--- Task to carry out ---
In the entries below, find every line holding the string "cloud" and collect it.

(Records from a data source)
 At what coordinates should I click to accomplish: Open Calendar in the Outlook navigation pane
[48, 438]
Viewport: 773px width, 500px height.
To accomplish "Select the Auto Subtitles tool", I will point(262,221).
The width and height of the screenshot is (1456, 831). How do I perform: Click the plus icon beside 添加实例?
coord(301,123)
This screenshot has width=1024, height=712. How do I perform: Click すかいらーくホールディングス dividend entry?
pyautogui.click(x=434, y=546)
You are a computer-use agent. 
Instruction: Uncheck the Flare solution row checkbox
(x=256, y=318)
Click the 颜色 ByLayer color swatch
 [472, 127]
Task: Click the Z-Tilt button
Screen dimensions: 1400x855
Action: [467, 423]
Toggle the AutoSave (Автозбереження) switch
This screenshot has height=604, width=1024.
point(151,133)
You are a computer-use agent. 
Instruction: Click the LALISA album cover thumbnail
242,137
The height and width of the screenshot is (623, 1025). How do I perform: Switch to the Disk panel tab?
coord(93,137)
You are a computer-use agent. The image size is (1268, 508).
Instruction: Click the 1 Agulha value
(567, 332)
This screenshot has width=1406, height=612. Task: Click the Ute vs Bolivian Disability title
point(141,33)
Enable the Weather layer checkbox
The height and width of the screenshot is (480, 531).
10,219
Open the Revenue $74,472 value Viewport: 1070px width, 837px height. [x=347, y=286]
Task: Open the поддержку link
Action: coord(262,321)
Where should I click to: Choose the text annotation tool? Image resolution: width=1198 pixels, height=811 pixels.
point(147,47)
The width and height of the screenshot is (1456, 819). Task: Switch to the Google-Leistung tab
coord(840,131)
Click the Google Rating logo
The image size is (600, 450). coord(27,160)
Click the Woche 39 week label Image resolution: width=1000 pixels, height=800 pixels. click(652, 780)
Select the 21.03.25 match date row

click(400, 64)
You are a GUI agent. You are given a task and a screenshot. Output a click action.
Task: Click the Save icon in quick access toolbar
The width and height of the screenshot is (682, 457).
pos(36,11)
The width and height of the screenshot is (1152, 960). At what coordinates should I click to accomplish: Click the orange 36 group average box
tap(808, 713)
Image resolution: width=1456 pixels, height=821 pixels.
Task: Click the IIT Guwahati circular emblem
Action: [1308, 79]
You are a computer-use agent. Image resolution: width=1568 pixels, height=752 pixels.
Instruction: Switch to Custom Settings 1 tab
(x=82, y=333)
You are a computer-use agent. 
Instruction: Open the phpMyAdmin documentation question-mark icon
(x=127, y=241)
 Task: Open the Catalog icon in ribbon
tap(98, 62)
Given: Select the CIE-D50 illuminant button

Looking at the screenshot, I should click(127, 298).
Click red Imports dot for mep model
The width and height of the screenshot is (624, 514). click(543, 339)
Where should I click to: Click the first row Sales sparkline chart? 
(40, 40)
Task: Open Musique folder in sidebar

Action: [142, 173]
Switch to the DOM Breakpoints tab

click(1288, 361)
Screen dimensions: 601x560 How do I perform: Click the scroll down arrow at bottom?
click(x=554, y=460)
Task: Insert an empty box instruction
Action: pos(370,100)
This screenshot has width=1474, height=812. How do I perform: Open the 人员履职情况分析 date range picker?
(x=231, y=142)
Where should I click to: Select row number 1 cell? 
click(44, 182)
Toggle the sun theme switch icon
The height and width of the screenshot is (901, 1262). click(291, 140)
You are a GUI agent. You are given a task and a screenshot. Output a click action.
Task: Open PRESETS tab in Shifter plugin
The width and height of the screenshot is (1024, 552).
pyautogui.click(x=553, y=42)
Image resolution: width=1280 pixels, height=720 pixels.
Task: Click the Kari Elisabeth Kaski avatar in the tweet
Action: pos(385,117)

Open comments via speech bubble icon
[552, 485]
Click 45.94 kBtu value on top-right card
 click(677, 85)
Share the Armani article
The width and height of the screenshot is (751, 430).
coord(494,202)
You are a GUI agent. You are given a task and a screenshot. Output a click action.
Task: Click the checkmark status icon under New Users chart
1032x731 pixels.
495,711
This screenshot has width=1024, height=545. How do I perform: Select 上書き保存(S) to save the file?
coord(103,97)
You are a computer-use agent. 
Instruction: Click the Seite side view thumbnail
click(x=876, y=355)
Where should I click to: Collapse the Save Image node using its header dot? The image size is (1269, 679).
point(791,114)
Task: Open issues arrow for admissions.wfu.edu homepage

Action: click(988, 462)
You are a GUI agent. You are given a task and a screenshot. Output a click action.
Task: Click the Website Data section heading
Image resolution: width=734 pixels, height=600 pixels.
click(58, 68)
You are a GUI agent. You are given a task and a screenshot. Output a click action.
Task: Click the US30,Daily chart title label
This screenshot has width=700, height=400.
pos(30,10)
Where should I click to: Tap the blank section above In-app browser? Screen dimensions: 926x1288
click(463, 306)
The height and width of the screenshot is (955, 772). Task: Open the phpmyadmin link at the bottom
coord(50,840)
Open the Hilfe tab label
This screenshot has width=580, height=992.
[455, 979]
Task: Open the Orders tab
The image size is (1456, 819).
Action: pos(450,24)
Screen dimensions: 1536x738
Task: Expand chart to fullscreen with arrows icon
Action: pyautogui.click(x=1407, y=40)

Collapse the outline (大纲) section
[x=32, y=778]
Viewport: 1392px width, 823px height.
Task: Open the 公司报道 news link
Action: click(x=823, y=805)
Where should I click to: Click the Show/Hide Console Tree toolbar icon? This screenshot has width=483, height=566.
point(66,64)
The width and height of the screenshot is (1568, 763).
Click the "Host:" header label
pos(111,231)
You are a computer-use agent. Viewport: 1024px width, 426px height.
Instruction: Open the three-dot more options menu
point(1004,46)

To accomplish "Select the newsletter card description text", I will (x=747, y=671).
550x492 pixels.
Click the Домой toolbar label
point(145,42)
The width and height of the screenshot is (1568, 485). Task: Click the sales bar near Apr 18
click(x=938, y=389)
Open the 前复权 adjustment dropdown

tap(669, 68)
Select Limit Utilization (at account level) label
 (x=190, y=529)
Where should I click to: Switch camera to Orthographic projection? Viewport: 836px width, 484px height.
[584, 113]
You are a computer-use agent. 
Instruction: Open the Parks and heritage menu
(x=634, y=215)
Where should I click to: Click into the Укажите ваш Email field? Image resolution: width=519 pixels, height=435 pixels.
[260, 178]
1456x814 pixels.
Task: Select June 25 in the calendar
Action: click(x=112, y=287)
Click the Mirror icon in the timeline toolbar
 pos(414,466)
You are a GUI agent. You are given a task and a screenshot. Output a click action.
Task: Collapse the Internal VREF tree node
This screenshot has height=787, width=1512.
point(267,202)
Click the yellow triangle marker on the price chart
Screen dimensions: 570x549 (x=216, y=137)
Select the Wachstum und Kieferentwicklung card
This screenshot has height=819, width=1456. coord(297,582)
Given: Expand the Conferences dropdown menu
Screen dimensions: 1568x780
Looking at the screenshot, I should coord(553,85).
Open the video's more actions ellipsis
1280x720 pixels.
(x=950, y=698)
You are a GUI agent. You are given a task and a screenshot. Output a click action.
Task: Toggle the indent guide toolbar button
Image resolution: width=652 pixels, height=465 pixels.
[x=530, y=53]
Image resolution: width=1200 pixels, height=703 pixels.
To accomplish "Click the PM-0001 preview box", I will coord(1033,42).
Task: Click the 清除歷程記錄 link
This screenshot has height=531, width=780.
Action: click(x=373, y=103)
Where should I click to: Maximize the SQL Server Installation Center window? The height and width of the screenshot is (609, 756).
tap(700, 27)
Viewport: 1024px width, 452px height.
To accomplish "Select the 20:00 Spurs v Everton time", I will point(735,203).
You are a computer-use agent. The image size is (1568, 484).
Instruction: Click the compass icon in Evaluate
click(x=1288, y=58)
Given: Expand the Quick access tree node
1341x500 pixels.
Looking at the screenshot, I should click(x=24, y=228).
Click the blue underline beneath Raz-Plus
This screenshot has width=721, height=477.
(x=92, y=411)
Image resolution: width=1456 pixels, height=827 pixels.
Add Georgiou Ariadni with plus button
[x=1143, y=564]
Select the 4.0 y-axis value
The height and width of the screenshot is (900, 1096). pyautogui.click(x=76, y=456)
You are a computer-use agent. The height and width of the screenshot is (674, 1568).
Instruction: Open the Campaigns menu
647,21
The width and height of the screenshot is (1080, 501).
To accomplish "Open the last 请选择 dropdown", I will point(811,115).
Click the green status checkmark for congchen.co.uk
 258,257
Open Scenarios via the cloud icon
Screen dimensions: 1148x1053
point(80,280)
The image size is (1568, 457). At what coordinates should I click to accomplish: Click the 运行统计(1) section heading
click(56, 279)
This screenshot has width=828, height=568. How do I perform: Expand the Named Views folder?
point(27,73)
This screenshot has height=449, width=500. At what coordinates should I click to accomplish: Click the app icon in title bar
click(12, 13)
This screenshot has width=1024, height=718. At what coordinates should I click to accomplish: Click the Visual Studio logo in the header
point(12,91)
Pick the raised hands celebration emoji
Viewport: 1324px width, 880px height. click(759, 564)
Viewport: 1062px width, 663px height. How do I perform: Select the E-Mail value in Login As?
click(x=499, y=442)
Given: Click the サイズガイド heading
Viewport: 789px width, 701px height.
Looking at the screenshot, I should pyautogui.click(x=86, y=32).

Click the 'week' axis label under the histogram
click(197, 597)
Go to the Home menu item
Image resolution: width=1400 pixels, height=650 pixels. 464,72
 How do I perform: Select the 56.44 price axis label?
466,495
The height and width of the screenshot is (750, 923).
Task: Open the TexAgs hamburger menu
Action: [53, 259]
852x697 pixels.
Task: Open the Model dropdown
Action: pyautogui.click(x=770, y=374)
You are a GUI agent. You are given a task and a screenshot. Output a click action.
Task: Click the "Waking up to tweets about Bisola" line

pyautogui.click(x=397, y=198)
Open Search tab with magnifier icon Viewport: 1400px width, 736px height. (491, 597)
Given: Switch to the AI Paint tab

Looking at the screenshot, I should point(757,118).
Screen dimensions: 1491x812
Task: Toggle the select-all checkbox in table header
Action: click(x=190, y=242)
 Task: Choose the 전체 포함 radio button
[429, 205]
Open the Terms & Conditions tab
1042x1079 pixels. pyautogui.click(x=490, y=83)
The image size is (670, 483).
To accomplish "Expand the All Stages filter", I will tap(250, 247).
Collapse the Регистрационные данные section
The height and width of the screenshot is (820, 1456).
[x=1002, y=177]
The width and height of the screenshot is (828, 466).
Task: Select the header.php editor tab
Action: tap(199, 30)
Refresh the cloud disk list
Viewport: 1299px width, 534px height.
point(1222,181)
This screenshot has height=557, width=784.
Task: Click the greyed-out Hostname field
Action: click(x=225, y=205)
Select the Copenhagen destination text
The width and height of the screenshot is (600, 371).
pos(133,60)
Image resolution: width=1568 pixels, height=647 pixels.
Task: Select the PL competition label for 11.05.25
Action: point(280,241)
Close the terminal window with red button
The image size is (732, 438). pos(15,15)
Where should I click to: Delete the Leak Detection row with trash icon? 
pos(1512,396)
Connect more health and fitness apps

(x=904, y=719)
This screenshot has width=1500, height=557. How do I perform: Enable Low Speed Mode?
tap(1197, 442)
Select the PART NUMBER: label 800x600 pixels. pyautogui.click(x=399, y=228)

--- Reply to the task ---
Open Scenarios via the cloud icon
Refresh the cloud disk list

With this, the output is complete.